Palo Alto, CA
FullTime
On-site
Role Overview:
As a Machine Learning Engineer, you will play a central role in translating cutting-edge machine learning research into scalable, production-ready solutions. You will collaborate closely with cross-functional teams to identify opportunities where ML can drive product value, architect robust model-centric systems, and ensure their seamless integration into real-world applications. The role requires a strong balance between theoretical understanding and engineering execution, with a focus on building reliable, maintainable, and high-impact AI-driven features that align with Nace.AI’s strategic objectives.
Key Responsibilities:
Design, build, and maintain end-to-end ML systems, including synthetic data pipelines, model training, debugging, and performance evaluation.

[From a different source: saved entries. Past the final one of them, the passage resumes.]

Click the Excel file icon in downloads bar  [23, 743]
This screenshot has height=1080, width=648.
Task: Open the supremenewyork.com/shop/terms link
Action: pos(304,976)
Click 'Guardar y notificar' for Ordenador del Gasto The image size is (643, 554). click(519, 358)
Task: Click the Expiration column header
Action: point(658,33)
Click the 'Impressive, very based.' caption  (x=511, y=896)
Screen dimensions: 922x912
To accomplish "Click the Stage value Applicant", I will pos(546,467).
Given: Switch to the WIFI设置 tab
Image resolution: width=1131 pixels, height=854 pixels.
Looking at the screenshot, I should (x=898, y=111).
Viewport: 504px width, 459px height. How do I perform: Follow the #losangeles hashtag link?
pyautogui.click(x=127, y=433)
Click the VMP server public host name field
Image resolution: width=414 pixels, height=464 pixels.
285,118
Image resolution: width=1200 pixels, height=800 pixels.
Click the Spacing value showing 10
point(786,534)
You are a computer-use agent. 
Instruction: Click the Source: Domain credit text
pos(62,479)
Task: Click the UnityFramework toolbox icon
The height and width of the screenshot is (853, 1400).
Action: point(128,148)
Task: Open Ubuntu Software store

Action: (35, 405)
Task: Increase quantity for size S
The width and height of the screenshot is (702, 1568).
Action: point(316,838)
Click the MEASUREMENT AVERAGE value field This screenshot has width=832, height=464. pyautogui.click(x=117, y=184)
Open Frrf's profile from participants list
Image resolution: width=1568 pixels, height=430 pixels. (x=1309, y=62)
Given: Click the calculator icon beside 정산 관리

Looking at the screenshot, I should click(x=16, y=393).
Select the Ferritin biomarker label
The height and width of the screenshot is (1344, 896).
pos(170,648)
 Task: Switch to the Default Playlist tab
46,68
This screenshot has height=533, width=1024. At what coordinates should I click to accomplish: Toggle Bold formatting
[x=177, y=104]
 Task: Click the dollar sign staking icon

Fine-tune large language models (LLMs) and implement meta-learning methods to enhance model generalization and efficiency.
Improve existing Nace.AI models by incorporating advancements from recent ML research.
Qualifications:
Hands-on experience training and fine-tuning large language models (LLMs) and vision-language models (VLMs), including practical work with pre-training, instruction tuning, and alignment techniques (GRPO,RLHF/DPO/PPO).
Hands-on Experience with Deep Learning Models, especially Transformers.
Ability to translate cutting-edge research from papers into clean, production-ready code (Paper to Code).
Proven experience scaling inference infrastructure for LLMs/VLMs, including expertise in model serving frameworks like vLLM, TGI.
Proficient in Python with a strong track record of building substantial projects.
Solid foundation in computer science fundamentals (data structures, algorithms, design patterns).
BS degree in CS or related technical field.
Solid Experience with ML frameworks and libraries (PyTorch, TensorFlow).
Self-starter comfortable working in a fast-paced, dynamic environment.
Preferred Qualifications:
MS/PhD in CS or related technical field.
Familiarity with data processing stacks such as Spark and Airflow.
Experience with multi-node GPU training.
Contributor to open-source ML projects.
Deep knowledge in Linear Programming.
Experience with advanced NLP and Multimodal post-training experience (e.g., model distillation, quantization, deployment optimization).
Experienced in inference time optimization, deep understanding of LLM serving optimizations for LLMs/VLMs.
Hands on experience with quantization techniques (AWQ, GPTQ, FP8/GGUF).